Sur le site de Carbonne, au sud de Toulouse, les membres des Ultras de l’A64 ont organisé le réveillon directement sur l’autoroute. Des tonnelles ont été installées pour s’abriter du froid, et des repas ont été partagés grâce aux dons reçus de riverains et de soutiens. Huîtres, chapon, foie gras, champagne et bûches de Noël ont circulé. Le surplus de nourriture a été redistribué à des associations caritatives afin d’éviter le gaspillage.
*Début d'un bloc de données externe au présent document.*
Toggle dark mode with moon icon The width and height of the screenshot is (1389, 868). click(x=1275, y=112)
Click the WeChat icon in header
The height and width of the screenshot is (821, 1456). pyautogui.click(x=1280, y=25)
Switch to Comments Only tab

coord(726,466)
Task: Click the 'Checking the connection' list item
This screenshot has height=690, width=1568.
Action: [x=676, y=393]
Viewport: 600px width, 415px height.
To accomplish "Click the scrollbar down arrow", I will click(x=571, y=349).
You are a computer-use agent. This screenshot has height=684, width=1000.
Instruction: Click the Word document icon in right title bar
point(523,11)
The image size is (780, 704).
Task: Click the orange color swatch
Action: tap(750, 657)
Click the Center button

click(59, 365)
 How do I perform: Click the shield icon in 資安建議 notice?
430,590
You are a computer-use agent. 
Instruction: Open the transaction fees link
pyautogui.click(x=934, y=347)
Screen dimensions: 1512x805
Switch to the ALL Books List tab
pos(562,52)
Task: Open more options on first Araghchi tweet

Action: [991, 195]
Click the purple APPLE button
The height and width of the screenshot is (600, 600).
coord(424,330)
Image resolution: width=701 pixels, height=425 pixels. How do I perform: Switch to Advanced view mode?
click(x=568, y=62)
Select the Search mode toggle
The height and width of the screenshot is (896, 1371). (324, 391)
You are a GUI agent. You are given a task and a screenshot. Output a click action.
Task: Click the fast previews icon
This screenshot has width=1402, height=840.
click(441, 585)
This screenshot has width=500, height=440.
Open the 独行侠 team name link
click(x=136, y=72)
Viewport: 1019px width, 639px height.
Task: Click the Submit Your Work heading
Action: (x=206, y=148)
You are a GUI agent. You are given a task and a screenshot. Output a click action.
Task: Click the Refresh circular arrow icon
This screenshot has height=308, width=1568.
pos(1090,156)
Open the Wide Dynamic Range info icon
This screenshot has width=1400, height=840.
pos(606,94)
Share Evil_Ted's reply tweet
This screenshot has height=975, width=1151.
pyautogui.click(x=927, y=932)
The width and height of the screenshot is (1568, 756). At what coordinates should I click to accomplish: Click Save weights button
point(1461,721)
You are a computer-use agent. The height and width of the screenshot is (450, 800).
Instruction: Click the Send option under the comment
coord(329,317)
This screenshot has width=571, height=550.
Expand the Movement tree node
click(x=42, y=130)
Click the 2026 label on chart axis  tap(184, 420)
Dans la soirée, une messe de Noël a été célébrée sous une grande tente dressée sur le bitume.Un autre point de blocage de l’A64, à Briscous, a également accueilli une messe de Noël, célébrée par don Vincent Morandi, prêtre à Biarritz, venu répondre à la demande des agriculteurs mobilisés.À Carbonne comme à Briscous, l’autel a été installé de manière provisoire, sans autre cadre que celui de l’autoroute elle-même. Les chants et les prières propres à la fête de Noël ont ponctué ces célébrations vécues dans des conditions inhabituelles, au cœur d’un mouvement social toujours en cours.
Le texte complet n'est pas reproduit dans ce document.